■ Required work
Copy the data exactly, pictures aside.

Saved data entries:
*-*-*
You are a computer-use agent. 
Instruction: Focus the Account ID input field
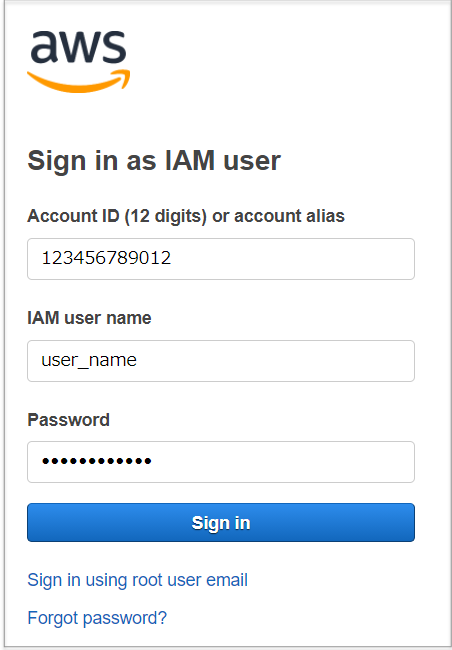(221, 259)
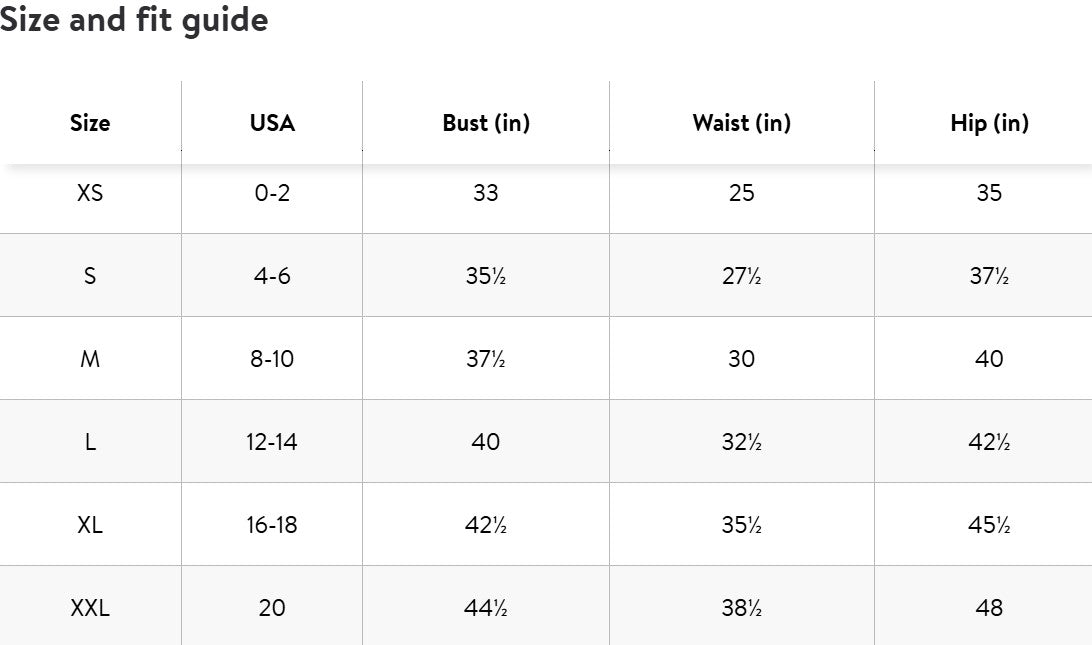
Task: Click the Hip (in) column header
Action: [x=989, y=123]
*-*-*
■ Expected output
You are a computer-use agent. 
Instruction: Focus the Account ID input field
(221, 259)
Task: Click the Hip (in) column header
Action: [x=989, y=123]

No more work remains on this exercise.